### Provided passage

Written by Bryn Thomas.
The way societies remember war is never neutral. Memorials, monuments and lists of dead shape not just history, but what a society chooses to remember.
Yang Fu-cheng has worked to have his countrymen memorialised for years. He’s a former Japanese auxiliary and a known advocate for Taiwan’s Imperial Japanese veterans. When my team interviewed him at his home in Keelung, Taiwan, in February 2025, he told my team:
“History is written by the winners, that’s how war works.”
On June 23, 2025, Yang — still able to travel at 103 — joined an unofficial delegation from Taiwan bound for Okinawa. There, they marked 80 years since the end of the battle for which the Japanese island is best known. The group, partly organised by a Kaohsiung-based veterans’ organisation, was there both to commemorate those who died in 1945 and to shed light on a lingering World War II mystery: the question of Taiwan’s missing war dead. Like Yasukuni Shrine in Tokyo, where Japan honours its war dead but enshrines war criminals, the Okinawa Peace Memorial reflects realities about who is remembered — and who is not.

### Supplied data

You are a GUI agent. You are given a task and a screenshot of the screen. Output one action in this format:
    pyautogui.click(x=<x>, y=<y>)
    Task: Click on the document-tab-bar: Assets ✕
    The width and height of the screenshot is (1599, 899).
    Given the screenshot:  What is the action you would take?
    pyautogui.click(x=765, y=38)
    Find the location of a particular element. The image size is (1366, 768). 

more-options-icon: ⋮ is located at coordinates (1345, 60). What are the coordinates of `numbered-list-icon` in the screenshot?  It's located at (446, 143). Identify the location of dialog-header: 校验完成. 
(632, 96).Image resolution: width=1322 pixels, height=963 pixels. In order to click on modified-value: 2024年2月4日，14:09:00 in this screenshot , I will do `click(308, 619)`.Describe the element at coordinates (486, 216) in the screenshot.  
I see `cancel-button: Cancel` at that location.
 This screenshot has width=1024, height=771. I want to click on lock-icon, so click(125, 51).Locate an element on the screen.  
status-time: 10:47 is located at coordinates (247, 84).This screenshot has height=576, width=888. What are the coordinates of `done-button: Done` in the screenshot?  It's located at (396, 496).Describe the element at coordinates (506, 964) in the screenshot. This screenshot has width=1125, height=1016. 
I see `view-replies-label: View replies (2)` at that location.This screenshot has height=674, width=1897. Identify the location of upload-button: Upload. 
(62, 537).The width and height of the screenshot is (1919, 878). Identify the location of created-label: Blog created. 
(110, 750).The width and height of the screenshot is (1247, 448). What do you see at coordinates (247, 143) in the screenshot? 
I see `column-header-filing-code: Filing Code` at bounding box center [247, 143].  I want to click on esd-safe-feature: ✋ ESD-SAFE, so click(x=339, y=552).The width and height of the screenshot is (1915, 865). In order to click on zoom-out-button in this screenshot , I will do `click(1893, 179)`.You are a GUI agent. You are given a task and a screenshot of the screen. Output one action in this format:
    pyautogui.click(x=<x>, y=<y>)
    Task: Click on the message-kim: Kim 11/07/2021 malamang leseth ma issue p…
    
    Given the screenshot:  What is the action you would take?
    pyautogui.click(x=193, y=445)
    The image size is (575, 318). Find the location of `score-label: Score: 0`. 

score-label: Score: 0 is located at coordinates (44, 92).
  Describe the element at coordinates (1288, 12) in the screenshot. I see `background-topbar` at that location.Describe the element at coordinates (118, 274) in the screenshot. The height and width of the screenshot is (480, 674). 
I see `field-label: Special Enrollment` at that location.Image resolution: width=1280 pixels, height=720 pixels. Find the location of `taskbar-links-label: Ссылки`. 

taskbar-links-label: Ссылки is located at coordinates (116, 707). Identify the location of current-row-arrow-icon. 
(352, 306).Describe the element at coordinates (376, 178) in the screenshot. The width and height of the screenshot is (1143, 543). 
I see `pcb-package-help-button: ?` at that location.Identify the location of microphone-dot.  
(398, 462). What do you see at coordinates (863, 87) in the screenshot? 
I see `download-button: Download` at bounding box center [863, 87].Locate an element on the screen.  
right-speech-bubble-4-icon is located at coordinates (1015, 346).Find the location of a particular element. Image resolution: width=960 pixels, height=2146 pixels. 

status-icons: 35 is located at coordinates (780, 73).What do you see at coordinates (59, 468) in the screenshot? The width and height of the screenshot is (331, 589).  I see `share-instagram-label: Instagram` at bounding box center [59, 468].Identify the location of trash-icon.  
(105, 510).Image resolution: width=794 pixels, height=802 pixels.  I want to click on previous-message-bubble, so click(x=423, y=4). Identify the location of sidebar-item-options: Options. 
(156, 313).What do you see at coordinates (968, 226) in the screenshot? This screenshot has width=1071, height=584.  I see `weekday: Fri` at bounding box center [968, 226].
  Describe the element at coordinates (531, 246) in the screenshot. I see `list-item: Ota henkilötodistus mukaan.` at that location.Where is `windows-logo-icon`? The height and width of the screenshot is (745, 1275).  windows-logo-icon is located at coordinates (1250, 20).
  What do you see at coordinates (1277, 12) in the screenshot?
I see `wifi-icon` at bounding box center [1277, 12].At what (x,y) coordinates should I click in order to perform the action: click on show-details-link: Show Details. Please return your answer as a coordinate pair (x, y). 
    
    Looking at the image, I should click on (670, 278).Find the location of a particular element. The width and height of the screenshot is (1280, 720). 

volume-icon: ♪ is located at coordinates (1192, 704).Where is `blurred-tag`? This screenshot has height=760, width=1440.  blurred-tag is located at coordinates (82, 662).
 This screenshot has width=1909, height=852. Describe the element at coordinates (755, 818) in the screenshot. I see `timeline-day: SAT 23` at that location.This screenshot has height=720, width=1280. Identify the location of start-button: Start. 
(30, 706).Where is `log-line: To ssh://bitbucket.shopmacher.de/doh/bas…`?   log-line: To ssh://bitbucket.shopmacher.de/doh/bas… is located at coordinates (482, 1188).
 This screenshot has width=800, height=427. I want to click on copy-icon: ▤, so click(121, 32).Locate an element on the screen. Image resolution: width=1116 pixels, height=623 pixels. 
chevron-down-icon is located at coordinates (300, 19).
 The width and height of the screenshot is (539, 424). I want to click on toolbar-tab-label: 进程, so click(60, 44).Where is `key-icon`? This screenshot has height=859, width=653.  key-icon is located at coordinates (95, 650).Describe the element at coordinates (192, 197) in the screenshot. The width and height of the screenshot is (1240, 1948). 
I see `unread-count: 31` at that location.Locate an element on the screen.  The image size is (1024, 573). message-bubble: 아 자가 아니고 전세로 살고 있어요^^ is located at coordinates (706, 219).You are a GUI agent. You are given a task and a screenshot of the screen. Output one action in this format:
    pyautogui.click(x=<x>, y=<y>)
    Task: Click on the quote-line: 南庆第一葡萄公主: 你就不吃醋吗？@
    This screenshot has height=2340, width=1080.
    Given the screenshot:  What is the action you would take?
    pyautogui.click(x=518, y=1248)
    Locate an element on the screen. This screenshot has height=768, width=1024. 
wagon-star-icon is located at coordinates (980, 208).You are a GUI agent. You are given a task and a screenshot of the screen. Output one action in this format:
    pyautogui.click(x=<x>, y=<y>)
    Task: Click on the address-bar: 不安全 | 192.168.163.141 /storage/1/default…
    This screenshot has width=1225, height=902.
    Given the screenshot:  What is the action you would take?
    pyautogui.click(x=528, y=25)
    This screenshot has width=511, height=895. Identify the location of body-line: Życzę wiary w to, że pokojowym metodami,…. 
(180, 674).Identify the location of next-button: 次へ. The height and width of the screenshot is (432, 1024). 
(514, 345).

### List of tasks
**A)** In the passage about Taiwan's missing war dead, how old was Yang Fu-cheng when he joined the delegation to Okinawa?
**B)** Please resume the passage about Taiwan's missing war dead, picking up right after its final sentence.

### Responses to the tasks
**A)** He was 103.

**B)**
The memorial is home to a monument listing Taiwan’s war dead with just 34 names. It’s a number many people, including Chu Chia-huang from the Taiwanese Veterans Organisation, think is far too small:
“So, adding everything up, Matayoshi Morikiyo, a professor from Okinawa University, believes that the number of Taiwanese who died on Okinawa should be well over 1,000.”
Based on this and considering that Japanese forces suffered a casualty rate of over 90% during the battle, it’s reasonable to assume that at least 1,000 Taiwanese troops took part. In truth, this remains an estimate. There are no clear records showing how many Taiwanese served, in what capacities, or how many died.
Now consider what a Taiwanese person today must do if they want to have a family member’s name added to the Okinawa Peace Memorial. First, they must provide proof that the individual died during the battle, such as military records or other official documents. Once submitted to the Okinawa Prefectural Peace Memorial Museum, the information is reviewed by historians if needed. If approved, the name is inscribed. And all this with limited support from the Taiwanese government.
But in reality, when it comes to the battles fought in the Pacific Theatre at the end of World War II — Okinawa, the Philippines, and Iwo Jima — studying Taiwan’s role is often more an exercise in understanding what we don’t know, and more importantly, why we don’t know it.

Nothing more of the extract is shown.